As Africans we have no choice but to stand up and reassert our right and duty to determine our destiny in Libya and everywhere else on our Continent.
We demand that all governments, everywhere in the world, including Africa, which expect genuine respect by the governed, such as us, should act immediately to assert “that law by which all nations may live in dignity.”
We demand that:
– the NATO war of aggression in Libya should end immediately
– the AU should be supported to implement its Plan to help the Libyan people to achieve peace, democracy, shared prosperity and national reconciliation in a united Libya
– the UN Security Council must act immediately to discharge its responsibilities as defined in the UN Charter.
Those who have brought a deadly rain of bombs to Libya today should not delude themselves to believe that the apparent silence of the millions of Africans means that Africa approves of the campaign of death, destruction and domination which that rain represents.

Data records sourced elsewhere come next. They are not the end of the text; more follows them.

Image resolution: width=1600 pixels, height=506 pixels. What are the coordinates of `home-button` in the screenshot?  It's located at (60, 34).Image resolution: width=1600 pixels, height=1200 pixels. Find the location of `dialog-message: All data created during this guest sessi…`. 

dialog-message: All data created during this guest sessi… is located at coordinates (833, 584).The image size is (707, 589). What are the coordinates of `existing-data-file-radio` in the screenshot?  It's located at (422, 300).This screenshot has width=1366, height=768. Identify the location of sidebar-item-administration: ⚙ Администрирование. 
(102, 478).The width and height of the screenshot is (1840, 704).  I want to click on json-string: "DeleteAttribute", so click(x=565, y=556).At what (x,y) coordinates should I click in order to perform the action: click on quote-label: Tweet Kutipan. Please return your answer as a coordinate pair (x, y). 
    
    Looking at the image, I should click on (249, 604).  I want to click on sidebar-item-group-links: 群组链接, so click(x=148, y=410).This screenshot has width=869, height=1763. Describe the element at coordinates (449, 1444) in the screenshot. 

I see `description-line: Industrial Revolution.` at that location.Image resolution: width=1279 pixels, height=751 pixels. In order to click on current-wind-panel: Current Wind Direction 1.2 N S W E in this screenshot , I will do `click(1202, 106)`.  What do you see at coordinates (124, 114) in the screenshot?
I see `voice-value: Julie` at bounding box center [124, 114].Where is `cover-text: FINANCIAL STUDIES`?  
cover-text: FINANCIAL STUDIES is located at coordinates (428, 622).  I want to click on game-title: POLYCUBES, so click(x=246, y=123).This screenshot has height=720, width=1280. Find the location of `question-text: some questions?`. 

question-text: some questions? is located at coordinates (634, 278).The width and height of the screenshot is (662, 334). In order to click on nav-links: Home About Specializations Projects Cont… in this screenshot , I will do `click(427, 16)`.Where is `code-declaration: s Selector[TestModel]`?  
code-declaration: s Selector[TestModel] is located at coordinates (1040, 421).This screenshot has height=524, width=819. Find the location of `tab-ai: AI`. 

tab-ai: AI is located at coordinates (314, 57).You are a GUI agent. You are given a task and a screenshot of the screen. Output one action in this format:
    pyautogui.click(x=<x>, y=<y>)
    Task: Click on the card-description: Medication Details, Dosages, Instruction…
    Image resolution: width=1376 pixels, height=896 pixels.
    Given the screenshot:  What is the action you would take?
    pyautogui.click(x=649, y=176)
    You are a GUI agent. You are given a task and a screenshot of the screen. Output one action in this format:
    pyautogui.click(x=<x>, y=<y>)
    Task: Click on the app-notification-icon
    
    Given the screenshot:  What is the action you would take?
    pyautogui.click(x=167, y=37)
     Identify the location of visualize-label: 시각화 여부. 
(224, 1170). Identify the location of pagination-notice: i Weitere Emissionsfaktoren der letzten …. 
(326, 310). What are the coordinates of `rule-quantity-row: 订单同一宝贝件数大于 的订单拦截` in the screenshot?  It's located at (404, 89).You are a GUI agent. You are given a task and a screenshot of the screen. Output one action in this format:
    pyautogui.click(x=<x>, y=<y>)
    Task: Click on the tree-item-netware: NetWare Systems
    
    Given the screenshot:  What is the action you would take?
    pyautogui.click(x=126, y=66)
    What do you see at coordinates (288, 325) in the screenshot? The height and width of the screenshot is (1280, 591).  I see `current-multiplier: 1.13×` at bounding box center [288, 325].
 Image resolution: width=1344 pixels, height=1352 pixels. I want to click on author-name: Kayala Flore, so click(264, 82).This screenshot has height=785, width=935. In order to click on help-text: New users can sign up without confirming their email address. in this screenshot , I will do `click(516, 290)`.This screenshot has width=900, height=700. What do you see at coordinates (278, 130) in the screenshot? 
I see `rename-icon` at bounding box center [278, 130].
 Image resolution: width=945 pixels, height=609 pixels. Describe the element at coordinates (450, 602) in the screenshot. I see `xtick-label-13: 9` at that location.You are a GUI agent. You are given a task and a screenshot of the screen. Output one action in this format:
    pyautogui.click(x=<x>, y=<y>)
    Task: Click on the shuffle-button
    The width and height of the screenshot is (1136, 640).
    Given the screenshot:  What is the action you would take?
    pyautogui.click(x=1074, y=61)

We are confident that tomorrow we will emerge victorious, regardless of the death-seeking power of the most powerful armies in the world.
The answer we must provide practically, and as Africans, is – when, and in what ways, will we act resolutely and meaningfully to defend the right of the Africans of Libya to decide their future, and therefore the right and duty of all Africans to determine their destiny!
The AU Road Map remains the only way to peace for the people of Libya.